WORK TO COMPLETE
Locate each line of the records below that contains the string "icon" and copy those lines. Matching is case-sensitive.

[START]

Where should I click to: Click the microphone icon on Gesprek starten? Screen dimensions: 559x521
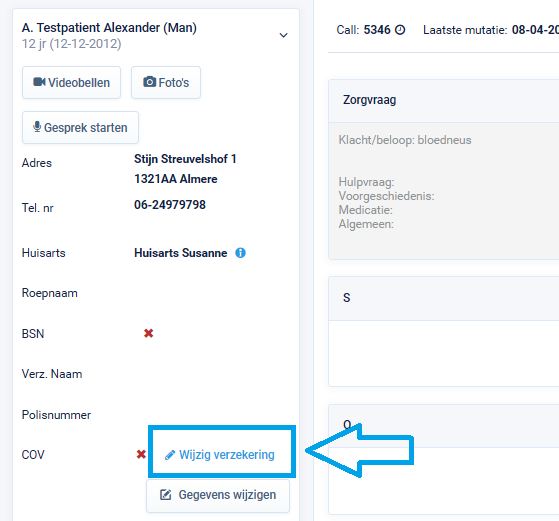click(x=37, y=127)
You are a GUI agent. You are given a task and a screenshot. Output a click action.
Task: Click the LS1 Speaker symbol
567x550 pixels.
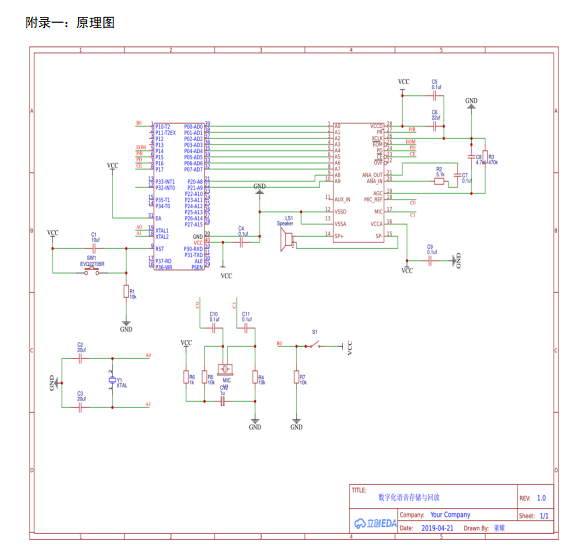click(x=288, y=240)
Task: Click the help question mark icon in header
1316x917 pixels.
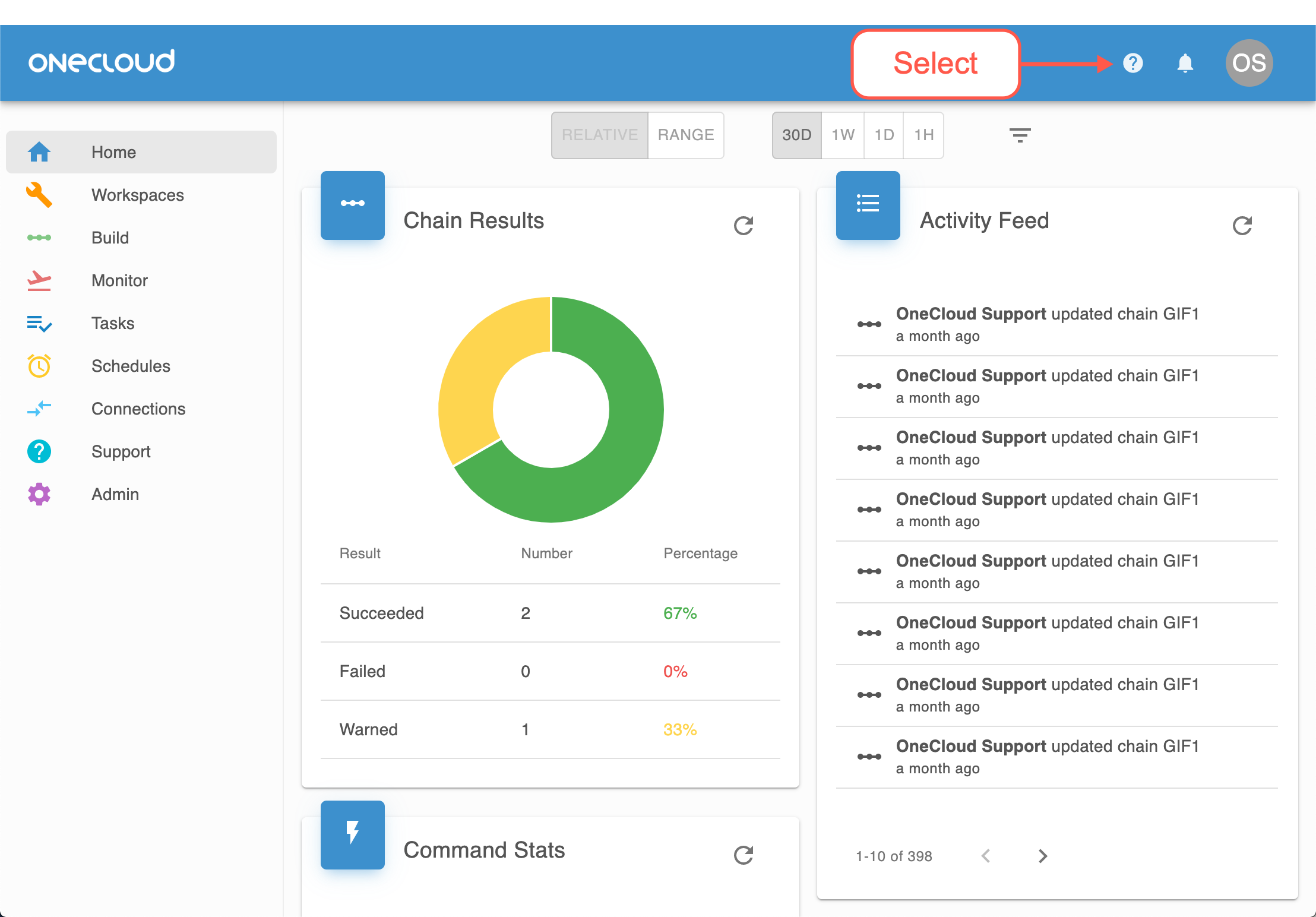Action: point(1132,63)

[END]

PROBLEM SOLUTION
Where should I click to: Click the microphone icon on Gesprek starten? Screen dimensions: 559x521
Task: Click the help question mark icon in header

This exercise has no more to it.